Line by line, transcribe the listing below exactly.

PROVIDED RECORDS START

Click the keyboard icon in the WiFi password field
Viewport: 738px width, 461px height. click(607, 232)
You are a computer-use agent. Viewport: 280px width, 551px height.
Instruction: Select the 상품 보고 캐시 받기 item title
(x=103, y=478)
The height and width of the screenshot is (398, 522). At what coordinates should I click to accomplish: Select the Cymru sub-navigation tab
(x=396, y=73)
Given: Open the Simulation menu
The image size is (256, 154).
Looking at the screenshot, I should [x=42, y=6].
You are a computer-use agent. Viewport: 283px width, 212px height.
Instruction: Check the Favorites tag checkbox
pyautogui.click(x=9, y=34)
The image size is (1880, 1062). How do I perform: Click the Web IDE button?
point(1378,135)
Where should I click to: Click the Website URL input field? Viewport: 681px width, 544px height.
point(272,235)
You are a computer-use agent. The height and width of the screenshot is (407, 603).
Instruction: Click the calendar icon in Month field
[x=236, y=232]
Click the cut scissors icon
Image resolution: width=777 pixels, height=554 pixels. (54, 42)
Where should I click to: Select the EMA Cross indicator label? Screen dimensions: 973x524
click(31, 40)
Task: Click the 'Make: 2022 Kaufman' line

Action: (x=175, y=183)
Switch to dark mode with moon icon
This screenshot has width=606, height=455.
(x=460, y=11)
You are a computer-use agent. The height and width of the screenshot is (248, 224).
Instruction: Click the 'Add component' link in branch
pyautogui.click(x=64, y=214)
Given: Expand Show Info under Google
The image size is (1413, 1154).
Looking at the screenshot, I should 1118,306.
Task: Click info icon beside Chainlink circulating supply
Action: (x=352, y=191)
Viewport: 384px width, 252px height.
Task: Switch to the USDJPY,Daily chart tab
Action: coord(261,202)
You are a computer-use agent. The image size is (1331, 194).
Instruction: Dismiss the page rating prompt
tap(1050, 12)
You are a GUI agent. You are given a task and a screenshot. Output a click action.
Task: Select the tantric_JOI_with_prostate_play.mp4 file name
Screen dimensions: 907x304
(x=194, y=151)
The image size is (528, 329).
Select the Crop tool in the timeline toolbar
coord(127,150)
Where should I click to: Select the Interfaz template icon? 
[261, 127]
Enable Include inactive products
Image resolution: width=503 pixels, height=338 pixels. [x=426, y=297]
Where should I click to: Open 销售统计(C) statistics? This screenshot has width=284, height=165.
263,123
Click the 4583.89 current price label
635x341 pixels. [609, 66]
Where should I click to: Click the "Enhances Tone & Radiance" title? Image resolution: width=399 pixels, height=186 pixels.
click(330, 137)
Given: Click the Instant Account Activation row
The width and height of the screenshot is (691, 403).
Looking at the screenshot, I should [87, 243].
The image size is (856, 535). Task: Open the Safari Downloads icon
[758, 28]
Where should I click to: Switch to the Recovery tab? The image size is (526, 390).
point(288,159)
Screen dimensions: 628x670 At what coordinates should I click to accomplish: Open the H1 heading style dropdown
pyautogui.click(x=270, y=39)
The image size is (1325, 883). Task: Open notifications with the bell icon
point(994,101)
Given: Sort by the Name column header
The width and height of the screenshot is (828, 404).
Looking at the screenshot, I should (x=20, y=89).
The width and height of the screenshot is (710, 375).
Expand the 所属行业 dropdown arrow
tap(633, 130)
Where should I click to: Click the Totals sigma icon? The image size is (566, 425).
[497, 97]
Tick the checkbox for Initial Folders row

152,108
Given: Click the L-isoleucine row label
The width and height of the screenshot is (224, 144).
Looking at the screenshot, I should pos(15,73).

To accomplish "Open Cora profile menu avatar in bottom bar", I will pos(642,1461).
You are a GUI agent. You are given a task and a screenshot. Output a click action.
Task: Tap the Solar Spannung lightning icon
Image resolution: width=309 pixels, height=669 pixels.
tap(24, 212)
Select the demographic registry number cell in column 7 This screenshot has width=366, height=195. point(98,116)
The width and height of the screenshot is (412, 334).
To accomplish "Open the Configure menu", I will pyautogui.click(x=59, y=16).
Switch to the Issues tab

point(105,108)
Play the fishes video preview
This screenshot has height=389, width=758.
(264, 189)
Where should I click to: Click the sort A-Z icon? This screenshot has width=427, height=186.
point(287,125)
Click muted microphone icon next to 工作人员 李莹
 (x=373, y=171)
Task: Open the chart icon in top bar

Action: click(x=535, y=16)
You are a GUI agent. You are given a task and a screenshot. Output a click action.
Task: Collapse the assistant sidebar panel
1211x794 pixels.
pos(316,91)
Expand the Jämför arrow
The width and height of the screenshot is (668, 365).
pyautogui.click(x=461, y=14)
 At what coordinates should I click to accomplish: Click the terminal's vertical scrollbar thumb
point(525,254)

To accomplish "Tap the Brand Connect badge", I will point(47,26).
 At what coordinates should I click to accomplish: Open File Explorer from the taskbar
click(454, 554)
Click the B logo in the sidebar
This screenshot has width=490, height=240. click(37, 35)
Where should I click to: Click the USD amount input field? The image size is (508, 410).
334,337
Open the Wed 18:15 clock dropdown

PROVIDED RECORDS END

◆ SOLVED PROBLEM
Click the keyboard icon in the WiFi password field
Viewport: 738px width, 461px height. click(607, 232)
You are a computer-use agent. Viewport: 280px width, 551px height.
Instruction: Select the 상품 보고 캐시 받기 item title
(x=103, y=478)
The height and width of the screenshot is (398, 522). At what coordinates should I click to accomplish: Select the Cymru sub-navigation tab
(x=396, y=73)
Given: Open the Simulation menu
The image size is (256, 154).
Looking at the screenshot, I should [x=42, y=6].
You are a computer-use agent. Viewport: 283px width, 212px height.
Instruction: Check the Favorites tag checkbox
pyautogui.click(x=9, y=34)
The image size is (1880, 1062). How do I perform: Click the Web IDE button?
point(1378,135)
Where should I click to: Click the Website URL input field? Viewport: 681px width, 544px height.
point(272,235)
You are a computer-use agent. The height and width of the screenshot is (407, 603).
Instruction: Click the calendar icon in Month field
[x=236, y=232]
Click the cut scissors icon
Image resolution: width=777 pixels, height=554 pixels. (54, 42)
Where should I click to: Select the EMA Cross indicator label? Screen dimensions: 973x524
click(31, 40)
Task: Click the 'Make: 2022 Kaufman' line

Action: (x=175, y=183)
Switch to dark mode with moon icon
This screenshot has width=606, height=455.
(x=460, y=11)
You are a computer-use agent. The height and width of the screenshot is (248, 224).
Instruction: Click the 'Add component' link in branch
pyautogui.click(x=64, y=214)
Given: Expand Show Info under Google
The image size is (1413, 1154).
Looking at the screenshot, I should 1118,306.
Task: Click info icon beside Chainlink circulating supply
Action: (x=352, y=191)
Viewport: 384px width, 252px height.
Task: Switch to the USDJPY,Daily chart tab
Action: coord(261,202)
You are a computer-use agent. The image size is (1331, 194).
Instruction: Dismiss the page rating prompt
tap(1050, 12)
You are a GUI agent. You are given a task and a screenshot. Output a click action.
Task: Select the tantric_JOI_with_prostate_play.mp4 file name
Screen dimensions: 907x304
(x=194, y=151)
The image size is (528, 329).
Select the Crop tool in the timeline toolbar
coord(127,150)
Where should I click to: Select the Interfaz template icon? 
[261, 127]
Enable Include inactive products
Image resolution: width=503 pixels, height=338 pixels. [x=426, y=297]
Where should I click to: Open 销售统计(C) statistics? This screenshot has width=284, height=165.
263,123
Click the 4583.89 current price label
635x341 pixels. [609, 66]
Where should I click to: Click the "Enhances Tone & Radiance" title? Image resolution: width=399 pixels, height=186 pixels.
click(330, 137)
Given: Click the Instant Account Activation row
The width and height of the screenshot is (691, 403).
Looking at the screenshot, I should [87, 243].
The image size is (856, 535). Task: Open the Safari Downloads icon
[758, 28]
Where should I click to: Switch to the Recovery tab? The image size is (526, 390).
point(288,159)
Screen dimensions: 628x670 At what coordinates should I click to accomplish: Open the H1 heading style dropdown
pyautogui.click(x=270, y=39)
The image size is (1325, 883). Task: Open notifications with the bell icon
point(994,101)
Given: Sort by the Name column header
The width and height of the screenshot is (828, 404).
Looking at the screenshot, I should (x=20, y=89).
The width and height of the screenshot is (710, 375).
Expand the 所属行业 dropdown arrow
tap(633, 130)
Where should I click to: Click the Totals sigma icon? The image size is (566, 425).
[497, 97]
Tick the checkbox for Initial Folders row

152,108
Given: Click the L-isoleucine row label
The width and height of the screenshot is (224, 144).
Looking at the screenshot, I should pos(15,73).

To accomplish "Open Cora profile menu avatar in bottom bar", I will pos(642,1461).
You are a GUI agent. You are given a task and a screenshot. Output a click action.
Task: Tap the Solar Spannung lightning icon
Image resolution: width=309 pixels, height=669 pixels.
tap(24, 212)
Select the demographic registry number cell in column 7 This screenshot has width=366, height=195. point(98,116)
The width and height of the screenshot is (412, 334).
To accomplish "Open the Configure menu", I will pyautogui.click(x=59, y=16).
Switch to the Issues tab

point(105,108)
Play the fishes video preview
This screenshot has height=389, width=758.
(264, 189)
Where should I click to: Click the sort A-Z icon? This screenshot has width=427, height=186.
point(287,125)
Click muted microphone icon next to 工作人员 李莹
 (x=373, y=171)
Task: Open the chart icon in top bar

Action: click(x=535, y=16)
You are a GUI agent. You are given a task and a screenshot. Output a click action.
Task: Collapse the assistant sidebar panel
1211x794 pixels.
pos(316,91)
Expand the Jämför arrow
The width and height of the screenshot is (668, 365).
pyautogui.click(x=461, y=14)
 At what coordinates should I click to accomplish: Click the terminal's vertical scrollbar thumb
point(525,254)

To accomplish "Tap the Brand Connect badge", I will point(47,26).
 At what coordinates should I click to accomplish: Open File Explorer from the taskbar
click(454, 554)
Click the B logo in the sidebar
This screenshot has width=490, height=240. click(37, 35)
Where should I click to: Click the USD amount input field? The image size is (508, 410).
334,337
Open the Wed 18:15 clock dropdown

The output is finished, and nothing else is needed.